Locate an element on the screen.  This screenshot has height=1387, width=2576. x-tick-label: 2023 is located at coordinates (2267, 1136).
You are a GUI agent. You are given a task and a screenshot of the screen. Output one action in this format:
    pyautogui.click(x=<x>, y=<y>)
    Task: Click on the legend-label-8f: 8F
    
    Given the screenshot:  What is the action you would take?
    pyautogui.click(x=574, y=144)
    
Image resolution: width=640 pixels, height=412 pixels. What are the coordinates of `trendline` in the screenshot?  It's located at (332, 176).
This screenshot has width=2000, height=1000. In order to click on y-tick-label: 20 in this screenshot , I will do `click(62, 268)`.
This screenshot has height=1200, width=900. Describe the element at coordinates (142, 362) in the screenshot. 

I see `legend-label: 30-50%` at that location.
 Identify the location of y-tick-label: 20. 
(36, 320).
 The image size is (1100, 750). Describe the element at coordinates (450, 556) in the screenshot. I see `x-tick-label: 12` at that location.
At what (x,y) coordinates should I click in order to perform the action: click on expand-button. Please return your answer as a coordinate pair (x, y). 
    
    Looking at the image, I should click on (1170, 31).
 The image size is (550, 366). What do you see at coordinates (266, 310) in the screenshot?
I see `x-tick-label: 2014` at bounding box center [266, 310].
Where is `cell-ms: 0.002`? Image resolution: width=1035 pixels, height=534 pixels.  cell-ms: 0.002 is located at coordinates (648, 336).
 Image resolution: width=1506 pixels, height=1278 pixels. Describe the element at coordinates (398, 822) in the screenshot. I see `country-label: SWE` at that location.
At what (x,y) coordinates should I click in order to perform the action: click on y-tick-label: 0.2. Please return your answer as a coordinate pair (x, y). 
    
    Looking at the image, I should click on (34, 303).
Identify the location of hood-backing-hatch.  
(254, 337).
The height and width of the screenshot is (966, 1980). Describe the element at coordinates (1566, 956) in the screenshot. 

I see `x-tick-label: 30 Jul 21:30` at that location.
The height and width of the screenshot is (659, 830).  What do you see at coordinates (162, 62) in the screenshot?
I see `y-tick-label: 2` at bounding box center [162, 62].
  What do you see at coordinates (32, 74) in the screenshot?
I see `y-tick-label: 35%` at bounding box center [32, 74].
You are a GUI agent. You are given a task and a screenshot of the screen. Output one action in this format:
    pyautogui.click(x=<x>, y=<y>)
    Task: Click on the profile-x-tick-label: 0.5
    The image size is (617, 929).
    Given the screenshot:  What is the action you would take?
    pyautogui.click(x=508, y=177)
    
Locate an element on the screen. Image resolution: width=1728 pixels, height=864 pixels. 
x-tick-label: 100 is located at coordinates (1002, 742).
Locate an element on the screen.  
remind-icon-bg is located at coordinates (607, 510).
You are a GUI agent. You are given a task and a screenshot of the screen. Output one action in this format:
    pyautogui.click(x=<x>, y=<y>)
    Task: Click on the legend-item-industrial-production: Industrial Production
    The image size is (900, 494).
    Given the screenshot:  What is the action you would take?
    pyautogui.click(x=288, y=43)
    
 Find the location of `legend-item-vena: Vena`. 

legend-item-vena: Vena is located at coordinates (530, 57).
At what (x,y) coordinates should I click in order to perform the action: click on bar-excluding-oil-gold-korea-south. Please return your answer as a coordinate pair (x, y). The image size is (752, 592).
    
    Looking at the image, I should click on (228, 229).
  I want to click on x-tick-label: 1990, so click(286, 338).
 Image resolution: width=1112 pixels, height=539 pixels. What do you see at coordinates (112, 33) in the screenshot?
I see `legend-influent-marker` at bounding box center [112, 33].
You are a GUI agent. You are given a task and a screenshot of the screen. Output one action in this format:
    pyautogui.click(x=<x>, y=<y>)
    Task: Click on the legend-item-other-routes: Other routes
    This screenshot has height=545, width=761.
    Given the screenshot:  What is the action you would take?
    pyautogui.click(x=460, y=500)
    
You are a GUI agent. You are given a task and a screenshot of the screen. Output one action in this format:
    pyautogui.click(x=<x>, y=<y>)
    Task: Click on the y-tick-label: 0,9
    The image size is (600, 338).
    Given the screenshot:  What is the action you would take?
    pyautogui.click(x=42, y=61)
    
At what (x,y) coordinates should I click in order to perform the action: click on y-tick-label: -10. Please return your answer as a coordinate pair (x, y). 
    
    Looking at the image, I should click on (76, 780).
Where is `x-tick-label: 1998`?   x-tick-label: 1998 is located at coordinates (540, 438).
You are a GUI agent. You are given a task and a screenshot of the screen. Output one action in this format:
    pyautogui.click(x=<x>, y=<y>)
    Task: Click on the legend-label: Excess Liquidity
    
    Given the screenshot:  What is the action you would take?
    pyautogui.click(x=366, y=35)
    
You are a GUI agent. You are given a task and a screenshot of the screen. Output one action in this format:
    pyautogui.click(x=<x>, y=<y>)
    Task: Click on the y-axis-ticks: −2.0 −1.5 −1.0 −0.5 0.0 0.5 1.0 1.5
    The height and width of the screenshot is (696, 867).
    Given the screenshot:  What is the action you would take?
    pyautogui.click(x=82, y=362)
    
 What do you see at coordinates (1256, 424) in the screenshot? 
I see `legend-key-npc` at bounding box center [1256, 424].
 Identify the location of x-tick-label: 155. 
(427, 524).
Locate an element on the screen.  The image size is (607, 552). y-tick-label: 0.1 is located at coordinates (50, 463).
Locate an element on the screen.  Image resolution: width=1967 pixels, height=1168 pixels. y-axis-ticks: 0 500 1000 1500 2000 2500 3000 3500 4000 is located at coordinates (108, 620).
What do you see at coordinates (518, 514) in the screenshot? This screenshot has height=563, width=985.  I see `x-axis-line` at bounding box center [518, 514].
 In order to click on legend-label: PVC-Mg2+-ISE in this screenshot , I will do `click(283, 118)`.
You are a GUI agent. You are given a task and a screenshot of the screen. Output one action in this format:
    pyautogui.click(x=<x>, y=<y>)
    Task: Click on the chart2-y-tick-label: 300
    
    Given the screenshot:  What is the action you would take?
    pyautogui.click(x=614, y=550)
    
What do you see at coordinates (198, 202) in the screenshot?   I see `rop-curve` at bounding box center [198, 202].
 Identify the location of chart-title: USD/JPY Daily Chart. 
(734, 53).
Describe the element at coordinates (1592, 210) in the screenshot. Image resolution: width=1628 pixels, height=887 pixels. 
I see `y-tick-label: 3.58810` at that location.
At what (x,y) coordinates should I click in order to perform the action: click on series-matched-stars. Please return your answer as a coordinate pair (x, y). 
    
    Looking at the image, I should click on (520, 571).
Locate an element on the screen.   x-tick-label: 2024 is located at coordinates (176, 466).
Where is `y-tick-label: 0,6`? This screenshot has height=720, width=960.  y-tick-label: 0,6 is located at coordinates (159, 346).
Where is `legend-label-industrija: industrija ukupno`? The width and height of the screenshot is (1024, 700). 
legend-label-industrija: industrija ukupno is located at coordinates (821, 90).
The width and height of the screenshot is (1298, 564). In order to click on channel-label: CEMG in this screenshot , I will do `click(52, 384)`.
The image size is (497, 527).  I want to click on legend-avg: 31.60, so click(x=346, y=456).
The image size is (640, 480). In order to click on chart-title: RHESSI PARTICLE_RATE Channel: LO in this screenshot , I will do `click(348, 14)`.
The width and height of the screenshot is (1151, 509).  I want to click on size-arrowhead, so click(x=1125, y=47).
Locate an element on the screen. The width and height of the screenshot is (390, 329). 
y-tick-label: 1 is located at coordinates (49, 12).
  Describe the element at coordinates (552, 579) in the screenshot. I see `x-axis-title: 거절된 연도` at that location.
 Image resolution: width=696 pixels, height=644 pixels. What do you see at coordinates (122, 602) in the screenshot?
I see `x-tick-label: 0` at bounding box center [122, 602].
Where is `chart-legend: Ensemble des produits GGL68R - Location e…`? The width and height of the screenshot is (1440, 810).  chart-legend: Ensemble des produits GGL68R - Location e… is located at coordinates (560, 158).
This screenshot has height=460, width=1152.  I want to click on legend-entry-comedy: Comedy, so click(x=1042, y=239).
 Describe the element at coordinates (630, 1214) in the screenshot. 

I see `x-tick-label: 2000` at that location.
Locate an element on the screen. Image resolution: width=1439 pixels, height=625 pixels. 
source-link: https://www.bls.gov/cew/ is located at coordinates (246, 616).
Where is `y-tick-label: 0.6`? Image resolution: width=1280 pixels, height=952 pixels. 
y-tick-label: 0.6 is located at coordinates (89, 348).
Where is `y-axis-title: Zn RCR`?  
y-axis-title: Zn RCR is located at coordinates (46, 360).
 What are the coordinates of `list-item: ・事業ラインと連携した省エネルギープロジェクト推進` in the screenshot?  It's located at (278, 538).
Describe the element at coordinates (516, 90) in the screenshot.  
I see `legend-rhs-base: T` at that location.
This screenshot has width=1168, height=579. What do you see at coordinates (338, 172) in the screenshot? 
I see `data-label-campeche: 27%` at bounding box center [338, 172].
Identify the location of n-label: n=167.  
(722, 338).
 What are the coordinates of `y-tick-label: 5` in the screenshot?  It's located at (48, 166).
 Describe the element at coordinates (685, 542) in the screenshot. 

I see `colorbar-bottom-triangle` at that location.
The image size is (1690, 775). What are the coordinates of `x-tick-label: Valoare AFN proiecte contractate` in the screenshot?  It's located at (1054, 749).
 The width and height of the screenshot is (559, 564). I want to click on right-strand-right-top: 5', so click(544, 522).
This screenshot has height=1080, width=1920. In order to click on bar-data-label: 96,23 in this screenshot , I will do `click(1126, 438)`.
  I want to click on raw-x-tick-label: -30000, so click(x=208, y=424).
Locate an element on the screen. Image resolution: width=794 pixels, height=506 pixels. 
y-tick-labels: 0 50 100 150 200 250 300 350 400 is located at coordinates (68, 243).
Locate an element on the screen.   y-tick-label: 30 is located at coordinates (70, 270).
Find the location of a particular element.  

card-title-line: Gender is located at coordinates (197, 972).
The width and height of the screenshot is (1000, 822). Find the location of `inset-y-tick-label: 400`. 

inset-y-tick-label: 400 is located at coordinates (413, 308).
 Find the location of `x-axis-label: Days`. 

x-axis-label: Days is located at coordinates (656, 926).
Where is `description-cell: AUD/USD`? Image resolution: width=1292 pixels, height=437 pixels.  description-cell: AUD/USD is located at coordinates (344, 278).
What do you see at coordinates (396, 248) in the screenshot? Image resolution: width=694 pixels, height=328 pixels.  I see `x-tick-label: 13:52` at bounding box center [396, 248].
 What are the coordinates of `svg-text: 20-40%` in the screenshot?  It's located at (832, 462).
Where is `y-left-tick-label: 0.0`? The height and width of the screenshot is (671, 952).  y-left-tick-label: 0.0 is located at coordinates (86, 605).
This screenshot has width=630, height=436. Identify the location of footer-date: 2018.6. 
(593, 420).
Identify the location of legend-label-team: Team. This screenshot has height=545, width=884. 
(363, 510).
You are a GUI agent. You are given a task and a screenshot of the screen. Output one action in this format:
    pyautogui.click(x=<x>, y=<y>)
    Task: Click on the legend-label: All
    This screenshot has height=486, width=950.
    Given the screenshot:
● ● ●
_課題の説明_
「at (832, 462).」を含む行からエントリの最後の行までを、両端の行も含めて番号付きリストに直してください。空行は除き、この範囲の行だけを挙げてください。

_解答例_
1.  What are the coordinates of `svg-text: 20-40%` in the screenshot?  It's located at (832, 462).
2. Where is `y-left-tick-label: 0.0`? The height and width of the screenshot is (671, 952).  y-left-tick-label: 0.0 is located at coordinates (86, 605).
3. This screenshot has width=630, height=436. Identify the location of footer-date: 2018.6. 
4. (593, 420).
5. Identify the location of legend-label-team: Team. This screenshot has height=545, width=884. 
6. (363, 510).
7. You are a GUI agent. You are given a task and a screenshot of the screen. Output one action in this format:
8.     pyautogui.click(x=<x>, y=<y>)
9.     Task: Click on the legend-label: All
10.     This screenshot has height=486, width=950.
11.     Given the screenshot:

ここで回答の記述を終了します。